この時代すでに現在の光ケーブルの前身ができていたなんて驚きです。そして当時は弱い電流しか流せなかったので、ヨーロッパと通信するときは中継所でいったんモールス信号を受け取って次の中継所に送るという作業をしていたとのこと。中継点を介して目的地に到達するという意味で今のインターネットの前身とも言えそうです。ちなみに1871年、岩倉具視使節団が不平等条約改定を目指して第一の訪問国であるアメリカのサンフランシスコに到着した際、長崎県令(知事)あてに無事到着した旨の電報を送っています。中継点を介しての通信のためすでに当時から暗号を使っていたそうです。不平等条約改定は失敗に終わるわけですが、通信発達のレベルの違いからも当時の日本が欧米に勝てないのも当然だなと思ってしまいます。
1888年(明治21年)、ドイツの物理学者ヘルツが電波の存在とそれが空間を伝わることを発見。その後1894年(明治27年)から実験をはじめたイタリアのマルコーニがアンテナや検波器などの改良し無線通信の可能性を示すと、各国はケーブルを敷設しなくても通信ができる無線通信の実用化に取り組みました。その後、インターネットが普及する2000年代までの間、電波(短波)による国際通信主流の時代が続きます。
◇通信と戦争
1941年12月8日朝6時、「ハロー、ホノルル、ハロー、ホノルル」という、いつもの日本からのオペレーターの呼びかけに応答はありませんでした。回線をつなぐオペレーター同士は、国は違っても友人という気持ちが強く、非常に寂しい思いをしたといいます。

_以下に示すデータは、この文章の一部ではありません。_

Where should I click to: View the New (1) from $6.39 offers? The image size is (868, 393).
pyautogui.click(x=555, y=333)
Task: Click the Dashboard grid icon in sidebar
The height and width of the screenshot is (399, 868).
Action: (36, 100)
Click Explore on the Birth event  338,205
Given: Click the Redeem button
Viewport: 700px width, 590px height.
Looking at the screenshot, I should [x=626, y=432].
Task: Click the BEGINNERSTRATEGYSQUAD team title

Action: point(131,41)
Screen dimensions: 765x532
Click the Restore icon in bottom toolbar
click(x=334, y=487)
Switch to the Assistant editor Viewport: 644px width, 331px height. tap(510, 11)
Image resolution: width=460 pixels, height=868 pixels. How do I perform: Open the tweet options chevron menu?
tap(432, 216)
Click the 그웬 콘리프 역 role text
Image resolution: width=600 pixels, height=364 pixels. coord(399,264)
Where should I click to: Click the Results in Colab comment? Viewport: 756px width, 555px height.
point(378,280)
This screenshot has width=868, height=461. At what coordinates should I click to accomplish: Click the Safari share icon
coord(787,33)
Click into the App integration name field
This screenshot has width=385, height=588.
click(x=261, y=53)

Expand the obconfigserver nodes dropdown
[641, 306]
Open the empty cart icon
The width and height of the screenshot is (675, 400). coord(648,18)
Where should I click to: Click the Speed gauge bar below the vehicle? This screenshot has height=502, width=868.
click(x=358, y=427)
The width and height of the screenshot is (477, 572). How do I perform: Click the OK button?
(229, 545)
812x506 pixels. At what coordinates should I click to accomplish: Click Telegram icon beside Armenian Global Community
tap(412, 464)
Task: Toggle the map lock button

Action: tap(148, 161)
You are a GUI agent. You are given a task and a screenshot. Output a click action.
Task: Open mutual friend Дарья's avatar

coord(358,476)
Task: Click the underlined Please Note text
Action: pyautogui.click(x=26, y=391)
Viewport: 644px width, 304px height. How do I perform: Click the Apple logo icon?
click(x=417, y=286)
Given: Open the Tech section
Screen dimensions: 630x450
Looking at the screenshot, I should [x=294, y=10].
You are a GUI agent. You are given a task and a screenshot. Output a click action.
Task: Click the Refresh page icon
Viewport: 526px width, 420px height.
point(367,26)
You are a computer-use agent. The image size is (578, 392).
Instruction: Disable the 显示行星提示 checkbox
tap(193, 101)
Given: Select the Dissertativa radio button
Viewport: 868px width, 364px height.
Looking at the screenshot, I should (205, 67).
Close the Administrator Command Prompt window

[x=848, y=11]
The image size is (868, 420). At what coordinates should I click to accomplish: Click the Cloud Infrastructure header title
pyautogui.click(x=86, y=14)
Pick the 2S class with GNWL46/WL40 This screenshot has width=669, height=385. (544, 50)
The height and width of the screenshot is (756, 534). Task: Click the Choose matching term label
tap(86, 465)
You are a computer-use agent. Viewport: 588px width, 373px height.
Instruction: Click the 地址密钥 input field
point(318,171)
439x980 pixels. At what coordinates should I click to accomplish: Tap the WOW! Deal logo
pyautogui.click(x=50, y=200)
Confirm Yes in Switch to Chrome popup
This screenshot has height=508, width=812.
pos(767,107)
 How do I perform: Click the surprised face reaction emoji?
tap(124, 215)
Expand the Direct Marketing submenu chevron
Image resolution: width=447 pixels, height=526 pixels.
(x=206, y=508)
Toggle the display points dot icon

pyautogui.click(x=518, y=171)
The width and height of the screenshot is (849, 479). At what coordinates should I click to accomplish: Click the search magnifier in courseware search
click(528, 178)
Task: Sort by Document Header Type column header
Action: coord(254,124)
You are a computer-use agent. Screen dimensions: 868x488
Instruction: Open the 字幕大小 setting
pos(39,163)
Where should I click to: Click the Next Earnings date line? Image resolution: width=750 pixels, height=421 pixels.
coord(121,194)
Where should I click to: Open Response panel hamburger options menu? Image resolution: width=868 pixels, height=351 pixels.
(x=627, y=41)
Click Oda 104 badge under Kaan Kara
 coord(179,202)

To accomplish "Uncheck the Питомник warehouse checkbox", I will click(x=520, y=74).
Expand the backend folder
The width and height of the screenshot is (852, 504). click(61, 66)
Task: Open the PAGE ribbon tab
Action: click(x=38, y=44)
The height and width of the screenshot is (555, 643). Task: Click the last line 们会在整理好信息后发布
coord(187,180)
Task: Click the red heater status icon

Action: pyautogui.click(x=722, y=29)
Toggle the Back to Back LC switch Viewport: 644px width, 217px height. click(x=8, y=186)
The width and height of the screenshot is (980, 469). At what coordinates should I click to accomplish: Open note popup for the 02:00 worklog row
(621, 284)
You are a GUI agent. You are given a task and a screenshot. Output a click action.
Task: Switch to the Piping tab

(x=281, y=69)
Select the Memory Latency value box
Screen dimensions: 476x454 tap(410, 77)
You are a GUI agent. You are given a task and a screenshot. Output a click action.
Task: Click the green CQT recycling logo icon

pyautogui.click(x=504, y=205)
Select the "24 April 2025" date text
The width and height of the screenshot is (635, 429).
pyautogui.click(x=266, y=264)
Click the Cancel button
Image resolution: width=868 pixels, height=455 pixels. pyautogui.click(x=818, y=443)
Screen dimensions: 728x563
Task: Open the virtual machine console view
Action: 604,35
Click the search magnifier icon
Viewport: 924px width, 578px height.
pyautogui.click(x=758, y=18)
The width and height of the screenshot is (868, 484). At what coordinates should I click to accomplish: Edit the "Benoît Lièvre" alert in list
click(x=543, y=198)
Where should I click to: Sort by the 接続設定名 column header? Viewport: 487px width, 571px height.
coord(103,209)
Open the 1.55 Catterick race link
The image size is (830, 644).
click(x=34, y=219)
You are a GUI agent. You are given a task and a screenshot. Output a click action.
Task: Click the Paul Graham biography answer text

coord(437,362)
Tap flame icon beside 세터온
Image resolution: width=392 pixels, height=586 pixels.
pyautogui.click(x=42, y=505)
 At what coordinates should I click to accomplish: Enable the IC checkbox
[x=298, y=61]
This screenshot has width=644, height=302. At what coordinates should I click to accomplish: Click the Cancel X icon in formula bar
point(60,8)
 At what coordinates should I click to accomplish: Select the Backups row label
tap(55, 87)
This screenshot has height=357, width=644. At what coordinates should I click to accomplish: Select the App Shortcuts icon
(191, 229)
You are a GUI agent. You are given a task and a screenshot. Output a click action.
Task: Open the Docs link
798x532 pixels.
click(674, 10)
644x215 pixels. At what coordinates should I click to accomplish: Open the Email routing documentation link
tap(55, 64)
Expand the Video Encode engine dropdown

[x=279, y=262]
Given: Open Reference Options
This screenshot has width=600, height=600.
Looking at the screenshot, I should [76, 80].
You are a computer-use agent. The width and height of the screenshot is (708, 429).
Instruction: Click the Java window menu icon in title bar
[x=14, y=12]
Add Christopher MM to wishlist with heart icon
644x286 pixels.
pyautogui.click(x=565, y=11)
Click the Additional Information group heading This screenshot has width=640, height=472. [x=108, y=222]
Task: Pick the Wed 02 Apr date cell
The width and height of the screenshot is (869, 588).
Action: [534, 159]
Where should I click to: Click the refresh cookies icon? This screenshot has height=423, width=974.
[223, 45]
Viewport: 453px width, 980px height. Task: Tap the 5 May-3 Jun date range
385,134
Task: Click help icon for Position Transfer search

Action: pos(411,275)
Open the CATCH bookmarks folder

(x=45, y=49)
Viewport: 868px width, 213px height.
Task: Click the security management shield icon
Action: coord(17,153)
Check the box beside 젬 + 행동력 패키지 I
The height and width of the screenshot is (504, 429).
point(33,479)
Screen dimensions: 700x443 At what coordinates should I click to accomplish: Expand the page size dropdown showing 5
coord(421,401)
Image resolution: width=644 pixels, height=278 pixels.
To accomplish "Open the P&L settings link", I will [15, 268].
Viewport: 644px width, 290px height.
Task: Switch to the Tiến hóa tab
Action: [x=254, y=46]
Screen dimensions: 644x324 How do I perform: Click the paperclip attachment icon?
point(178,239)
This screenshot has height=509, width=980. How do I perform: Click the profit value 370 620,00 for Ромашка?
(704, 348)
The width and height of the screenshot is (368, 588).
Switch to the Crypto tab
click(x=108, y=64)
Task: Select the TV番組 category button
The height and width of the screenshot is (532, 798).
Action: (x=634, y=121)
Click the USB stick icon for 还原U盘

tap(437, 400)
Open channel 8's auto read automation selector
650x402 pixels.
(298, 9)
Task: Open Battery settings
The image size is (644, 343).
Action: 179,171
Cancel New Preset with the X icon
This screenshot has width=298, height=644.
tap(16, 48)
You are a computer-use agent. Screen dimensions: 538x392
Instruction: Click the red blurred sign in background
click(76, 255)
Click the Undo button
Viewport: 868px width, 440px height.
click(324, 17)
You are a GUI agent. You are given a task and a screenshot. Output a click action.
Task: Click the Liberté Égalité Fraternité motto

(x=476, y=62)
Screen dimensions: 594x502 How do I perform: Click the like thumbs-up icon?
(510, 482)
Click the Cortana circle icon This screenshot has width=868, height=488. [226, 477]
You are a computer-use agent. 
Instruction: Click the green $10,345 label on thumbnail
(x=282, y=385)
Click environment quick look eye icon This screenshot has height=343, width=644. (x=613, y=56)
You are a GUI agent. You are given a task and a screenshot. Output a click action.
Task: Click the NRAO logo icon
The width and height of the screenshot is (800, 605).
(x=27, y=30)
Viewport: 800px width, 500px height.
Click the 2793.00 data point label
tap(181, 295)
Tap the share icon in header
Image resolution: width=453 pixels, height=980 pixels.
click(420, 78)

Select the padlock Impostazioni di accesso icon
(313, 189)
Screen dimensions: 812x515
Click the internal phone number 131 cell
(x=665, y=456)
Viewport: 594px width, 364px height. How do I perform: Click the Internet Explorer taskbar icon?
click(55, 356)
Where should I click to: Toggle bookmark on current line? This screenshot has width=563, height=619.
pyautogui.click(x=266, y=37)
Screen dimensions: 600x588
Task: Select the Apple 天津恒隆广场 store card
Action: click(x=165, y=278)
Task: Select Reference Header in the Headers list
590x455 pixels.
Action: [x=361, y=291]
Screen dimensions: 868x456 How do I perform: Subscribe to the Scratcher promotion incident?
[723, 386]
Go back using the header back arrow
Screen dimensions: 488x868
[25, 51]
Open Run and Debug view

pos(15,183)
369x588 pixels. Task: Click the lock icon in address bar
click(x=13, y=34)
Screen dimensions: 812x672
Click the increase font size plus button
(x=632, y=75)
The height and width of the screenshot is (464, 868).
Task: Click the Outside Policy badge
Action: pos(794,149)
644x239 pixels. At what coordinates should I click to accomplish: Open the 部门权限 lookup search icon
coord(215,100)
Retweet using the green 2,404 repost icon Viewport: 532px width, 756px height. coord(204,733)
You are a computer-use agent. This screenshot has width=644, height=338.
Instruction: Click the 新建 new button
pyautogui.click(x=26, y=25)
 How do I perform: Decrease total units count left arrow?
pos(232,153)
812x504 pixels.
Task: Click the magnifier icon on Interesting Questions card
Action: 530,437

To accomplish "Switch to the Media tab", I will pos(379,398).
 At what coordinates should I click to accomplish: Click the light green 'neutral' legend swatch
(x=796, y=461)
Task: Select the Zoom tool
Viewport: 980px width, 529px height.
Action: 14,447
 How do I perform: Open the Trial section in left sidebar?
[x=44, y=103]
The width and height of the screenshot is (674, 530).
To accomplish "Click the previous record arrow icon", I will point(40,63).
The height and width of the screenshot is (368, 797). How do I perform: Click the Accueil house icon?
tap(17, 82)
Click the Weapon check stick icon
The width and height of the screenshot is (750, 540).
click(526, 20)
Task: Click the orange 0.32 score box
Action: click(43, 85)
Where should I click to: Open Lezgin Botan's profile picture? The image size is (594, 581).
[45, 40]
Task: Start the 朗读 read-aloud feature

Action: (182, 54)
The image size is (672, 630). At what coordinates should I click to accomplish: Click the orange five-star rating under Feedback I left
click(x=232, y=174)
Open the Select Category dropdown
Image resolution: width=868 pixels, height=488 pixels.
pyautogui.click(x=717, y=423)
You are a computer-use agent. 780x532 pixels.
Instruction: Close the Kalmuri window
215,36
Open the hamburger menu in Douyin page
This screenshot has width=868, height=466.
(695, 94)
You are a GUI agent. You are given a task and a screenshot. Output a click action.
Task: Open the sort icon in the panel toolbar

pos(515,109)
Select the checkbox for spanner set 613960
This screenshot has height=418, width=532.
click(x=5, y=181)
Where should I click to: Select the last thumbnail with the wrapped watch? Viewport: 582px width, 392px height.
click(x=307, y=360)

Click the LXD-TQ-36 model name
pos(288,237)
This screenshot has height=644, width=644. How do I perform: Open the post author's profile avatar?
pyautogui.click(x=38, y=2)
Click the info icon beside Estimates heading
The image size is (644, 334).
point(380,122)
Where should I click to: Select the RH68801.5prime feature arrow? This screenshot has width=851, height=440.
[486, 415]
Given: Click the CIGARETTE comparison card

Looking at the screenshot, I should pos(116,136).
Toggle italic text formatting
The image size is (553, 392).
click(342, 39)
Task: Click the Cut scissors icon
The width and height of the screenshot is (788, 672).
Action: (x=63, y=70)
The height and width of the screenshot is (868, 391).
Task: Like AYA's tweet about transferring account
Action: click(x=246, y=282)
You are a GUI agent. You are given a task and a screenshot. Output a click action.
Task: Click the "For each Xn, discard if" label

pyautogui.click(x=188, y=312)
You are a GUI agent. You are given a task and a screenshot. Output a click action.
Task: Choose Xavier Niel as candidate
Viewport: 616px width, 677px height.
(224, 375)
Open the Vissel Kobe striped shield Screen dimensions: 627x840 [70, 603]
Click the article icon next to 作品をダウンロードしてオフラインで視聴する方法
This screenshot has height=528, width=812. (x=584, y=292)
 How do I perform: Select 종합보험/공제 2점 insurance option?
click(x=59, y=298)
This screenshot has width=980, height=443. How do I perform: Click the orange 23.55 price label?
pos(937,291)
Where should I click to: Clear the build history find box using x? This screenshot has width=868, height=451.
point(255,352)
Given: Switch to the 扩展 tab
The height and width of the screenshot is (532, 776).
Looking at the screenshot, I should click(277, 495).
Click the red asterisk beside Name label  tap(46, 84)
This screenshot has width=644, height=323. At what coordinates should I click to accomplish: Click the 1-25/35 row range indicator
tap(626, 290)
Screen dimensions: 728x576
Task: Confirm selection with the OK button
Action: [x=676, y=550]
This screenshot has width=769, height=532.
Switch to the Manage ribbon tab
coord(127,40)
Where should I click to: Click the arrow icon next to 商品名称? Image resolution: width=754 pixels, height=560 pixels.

1945年8月10日、日本政府は、国体護持を条件にポツダム宣言受諾を連合国側に通知。同12日に連合国側から回答があり、検討の末、同14日に受諾を決定し連合国側に通知しました。当時、対外無線電信回線は中立国スイスのジュネーブ向けのみ。外務省は駐スイス公使と駐スウェーデン公使あてに打電し、受諾を伝えました。終戦までの数日間、東京中央電信局外信課の職員は国家存亡の舞台裏で歴史的な一役を担いました。
1945年8月15日、終戦を伝える玉音放送は足利送信所(神奈川県山北町)から世界に向けて発信されました。短波無線にのせられた玉音放送は、中国大陸や南方諸地域の軍や在留邦人、南米などの日本人移民に終戦を伝えました。
◇衛星通信
1960年代の高度経済成長期、情報通信の需要が高まるなか、日本は米国が提唱する衛星通信ネットワーク構想に参画します。初の日米間テレビ宇宙中継実験はKDD、電機メーカー、放送局の技術者たちの大きな挑戦でしたが、初めて米国から衛星で中継された映像はケネディー暗殺という衝撃的な内容でした。
そしてKDDIは現在も衛星通信を発展させているとのこと。以下HP抜粋。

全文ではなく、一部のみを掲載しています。